- [Exercise prompt]: Lift out, unaltered, the lines of the material below between the line holding "Statistics (304, 1856)" and the line holding "Dependents (85, 583)", counting both.

- [Extracted information]:

___

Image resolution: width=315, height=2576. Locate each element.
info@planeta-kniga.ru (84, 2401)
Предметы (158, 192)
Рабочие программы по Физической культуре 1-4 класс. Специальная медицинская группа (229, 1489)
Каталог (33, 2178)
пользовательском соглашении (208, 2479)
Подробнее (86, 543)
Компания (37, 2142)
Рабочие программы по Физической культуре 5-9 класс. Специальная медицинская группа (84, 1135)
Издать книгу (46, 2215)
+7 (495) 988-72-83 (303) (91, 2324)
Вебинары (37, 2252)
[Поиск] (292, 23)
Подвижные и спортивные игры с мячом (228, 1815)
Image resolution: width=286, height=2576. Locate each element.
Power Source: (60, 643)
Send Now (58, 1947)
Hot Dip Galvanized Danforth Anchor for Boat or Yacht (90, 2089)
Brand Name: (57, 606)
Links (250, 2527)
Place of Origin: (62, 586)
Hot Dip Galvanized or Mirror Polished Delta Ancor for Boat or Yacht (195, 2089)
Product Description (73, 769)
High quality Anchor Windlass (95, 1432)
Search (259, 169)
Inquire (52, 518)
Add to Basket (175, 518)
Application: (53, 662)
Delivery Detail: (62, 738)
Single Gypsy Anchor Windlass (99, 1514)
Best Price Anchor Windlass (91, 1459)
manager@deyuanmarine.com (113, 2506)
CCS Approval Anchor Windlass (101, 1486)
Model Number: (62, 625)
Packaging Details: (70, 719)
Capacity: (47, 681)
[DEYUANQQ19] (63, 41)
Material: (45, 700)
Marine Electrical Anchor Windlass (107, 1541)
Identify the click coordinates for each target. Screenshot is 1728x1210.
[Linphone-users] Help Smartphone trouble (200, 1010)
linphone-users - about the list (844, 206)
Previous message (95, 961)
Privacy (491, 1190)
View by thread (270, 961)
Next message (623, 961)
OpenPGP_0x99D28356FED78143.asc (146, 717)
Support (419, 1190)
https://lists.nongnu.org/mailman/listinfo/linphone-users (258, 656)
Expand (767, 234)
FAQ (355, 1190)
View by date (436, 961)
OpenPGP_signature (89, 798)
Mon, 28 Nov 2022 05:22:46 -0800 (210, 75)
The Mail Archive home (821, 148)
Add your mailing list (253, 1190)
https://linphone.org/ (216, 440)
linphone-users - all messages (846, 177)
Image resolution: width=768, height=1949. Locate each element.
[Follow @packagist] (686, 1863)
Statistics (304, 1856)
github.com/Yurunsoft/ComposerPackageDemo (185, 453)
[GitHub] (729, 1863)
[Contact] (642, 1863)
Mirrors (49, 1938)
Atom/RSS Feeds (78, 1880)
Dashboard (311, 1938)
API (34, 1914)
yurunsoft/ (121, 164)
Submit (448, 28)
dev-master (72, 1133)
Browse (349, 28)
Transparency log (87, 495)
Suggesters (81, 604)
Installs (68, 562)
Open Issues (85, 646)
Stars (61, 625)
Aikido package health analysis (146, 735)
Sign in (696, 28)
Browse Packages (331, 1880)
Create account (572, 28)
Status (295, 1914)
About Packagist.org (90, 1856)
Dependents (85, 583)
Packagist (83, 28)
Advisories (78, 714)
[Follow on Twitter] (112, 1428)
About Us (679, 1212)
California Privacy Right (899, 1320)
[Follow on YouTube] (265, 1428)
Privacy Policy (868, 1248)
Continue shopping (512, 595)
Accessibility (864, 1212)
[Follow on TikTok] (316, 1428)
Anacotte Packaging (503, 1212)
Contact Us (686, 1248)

___

- [Reply]:
Statistics (304, 1856)
github.com/Yurunsoft/ComposerPackageDemo (185, 453)
[GitHub] (729, 1863)
[Contact] (642, 1863)
Mirrors (49, 1938)
Atom/RSS Feeds (78, 1880)
Dashboard (311, 1938)
API (34, 1914)
yurunsoft/ (121, 164)
Submit (448, 28)
dev-master (72, 1133)
Browse (349, 28)
Transparency log (87, 495)
Suggesters (81, 604)
Installs (68, 562)
Open Issues (85, 646)
Stars (61, 625)
Aikido package health analysis (146, 735)
Sign in (696, 28)
Browse Packages (331, 1880)
Create account (572, 28)
Status (295, 1914)
About Packagist.org (90, 1856)
Dependents (85, 583)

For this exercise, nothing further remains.